▶ TASK DETAILS
Which lines of the material below contain the word "perform"? Pull out each one.

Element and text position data
..........

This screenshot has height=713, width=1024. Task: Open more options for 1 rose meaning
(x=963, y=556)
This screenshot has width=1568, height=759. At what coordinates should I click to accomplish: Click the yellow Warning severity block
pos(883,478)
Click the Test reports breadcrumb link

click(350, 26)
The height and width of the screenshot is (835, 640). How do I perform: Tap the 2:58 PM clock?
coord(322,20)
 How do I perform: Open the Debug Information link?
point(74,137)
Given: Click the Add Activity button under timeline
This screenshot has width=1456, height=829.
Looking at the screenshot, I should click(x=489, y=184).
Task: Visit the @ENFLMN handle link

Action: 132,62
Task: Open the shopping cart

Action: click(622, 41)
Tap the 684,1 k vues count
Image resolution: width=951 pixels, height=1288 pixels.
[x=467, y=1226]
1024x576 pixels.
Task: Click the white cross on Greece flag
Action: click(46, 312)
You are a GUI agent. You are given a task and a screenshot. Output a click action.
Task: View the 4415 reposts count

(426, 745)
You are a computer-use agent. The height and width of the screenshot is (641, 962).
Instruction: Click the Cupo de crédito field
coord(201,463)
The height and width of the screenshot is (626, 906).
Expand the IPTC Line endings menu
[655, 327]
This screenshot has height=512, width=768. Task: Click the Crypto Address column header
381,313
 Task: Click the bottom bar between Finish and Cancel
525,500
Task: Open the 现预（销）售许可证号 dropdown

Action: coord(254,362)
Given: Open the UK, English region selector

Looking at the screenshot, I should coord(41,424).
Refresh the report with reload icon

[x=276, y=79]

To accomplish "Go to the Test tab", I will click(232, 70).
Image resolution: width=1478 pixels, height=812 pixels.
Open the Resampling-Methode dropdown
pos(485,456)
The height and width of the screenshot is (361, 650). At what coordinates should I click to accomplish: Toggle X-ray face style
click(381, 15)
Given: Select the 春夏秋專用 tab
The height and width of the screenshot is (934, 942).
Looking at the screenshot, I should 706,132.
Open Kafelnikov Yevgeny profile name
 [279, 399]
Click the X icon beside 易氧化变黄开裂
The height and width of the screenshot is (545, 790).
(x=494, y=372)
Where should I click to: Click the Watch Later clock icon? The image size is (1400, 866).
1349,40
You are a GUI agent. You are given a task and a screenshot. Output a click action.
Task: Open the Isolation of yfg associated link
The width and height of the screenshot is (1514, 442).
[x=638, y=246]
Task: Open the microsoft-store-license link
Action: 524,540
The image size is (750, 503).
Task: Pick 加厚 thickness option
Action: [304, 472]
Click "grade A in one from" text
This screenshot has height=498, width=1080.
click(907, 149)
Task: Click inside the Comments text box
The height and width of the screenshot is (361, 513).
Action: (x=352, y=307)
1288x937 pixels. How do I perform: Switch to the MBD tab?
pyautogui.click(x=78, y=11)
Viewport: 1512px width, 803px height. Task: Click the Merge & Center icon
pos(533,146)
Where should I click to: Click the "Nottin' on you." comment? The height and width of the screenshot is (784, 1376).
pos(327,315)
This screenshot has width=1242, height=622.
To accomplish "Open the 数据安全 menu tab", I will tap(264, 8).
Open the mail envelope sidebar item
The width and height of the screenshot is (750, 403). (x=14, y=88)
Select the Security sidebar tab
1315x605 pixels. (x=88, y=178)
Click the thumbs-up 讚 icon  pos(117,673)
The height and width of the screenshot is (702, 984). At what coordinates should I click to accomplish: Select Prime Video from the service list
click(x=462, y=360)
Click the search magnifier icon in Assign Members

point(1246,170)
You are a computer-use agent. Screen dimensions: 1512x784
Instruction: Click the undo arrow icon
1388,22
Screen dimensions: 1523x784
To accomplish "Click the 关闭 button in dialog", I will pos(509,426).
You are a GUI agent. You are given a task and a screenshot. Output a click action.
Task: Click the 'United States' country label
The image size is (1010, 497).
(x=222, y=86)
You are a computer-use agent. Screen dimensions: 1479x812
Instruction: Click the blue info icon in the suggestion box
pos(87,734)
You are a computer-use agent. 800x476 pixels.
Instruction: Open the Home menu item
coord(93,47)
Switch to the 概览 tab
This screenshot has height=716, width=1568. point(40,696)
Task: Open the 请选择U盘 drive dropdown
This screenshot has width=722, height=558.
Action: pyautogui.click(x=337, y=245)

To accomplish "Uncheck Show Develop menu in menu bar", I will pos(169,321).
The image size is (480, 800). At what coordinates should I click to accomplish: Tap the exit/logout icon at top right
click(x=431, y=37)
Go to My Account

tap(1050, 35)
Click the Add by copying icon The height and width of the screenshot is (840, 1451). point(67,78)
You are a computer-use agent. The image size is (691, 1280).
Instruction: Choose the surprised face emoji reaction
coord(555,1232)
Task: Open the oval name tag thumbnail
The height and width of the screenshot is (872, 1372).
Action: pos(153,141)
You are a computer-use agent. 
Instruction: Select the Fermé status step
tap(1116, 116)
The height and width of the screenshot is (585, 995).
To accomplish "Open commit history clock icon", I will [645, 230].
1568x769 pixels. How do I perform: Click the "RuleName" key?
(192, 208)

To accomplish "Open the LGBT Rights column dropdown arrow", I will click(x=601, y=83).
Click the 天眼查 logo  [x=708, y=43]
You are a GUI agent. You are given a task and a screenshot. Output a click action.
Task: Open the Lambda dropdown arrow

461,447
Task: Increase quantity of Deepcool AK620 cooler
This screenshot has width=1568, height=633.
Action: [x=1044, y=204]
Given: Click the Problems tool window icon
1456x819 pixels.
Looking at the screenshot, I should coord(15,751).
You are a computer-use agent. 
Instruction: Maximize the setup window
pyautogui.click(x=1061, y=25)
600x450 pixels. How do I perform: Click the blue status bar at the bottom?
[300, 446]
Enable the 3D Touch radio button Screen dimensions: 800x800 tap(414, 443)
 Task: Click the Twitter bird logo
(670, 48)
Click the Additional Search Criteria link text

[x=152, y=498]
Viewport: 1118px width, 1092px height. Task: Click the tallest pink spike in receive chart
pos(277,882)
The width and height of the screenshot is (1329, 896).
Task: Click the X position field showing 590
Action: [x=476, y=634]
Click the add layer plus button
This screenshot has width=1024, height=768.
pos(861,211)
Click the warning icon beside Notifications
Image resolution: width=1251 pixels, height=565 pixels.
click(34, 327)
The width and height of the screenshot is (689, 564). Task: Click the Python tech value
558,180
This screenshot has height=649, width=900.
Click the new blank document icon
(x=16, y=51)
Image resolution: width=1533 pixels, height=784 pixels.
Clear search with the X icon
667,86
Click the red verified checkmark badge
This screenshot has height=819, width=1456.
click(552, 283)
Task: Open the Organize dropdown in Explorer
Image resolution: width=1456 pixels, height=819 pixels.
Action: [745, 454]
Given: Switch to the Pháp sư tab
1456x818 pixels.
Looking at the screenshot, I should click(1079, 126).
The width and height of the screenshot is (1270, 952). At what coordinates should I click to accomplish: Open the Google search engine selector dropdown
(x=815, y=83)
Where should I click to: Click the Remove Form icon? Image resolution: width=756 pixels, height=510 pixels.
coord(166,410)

..........

▶ FULL OUTPUT
The height and width of the screenshot is (835, 640). How do I perform: Tap the 2:58 PM clock?
 How do I perform: Open the Debug Information link?
1288x937 pixels. How do I perform: Switch to the MBD tab?
1568x769 pixels. How do I perform: Click the "RuleName" key?
600x450 pixels. How do I perform: Click the blue status bar at the bottom?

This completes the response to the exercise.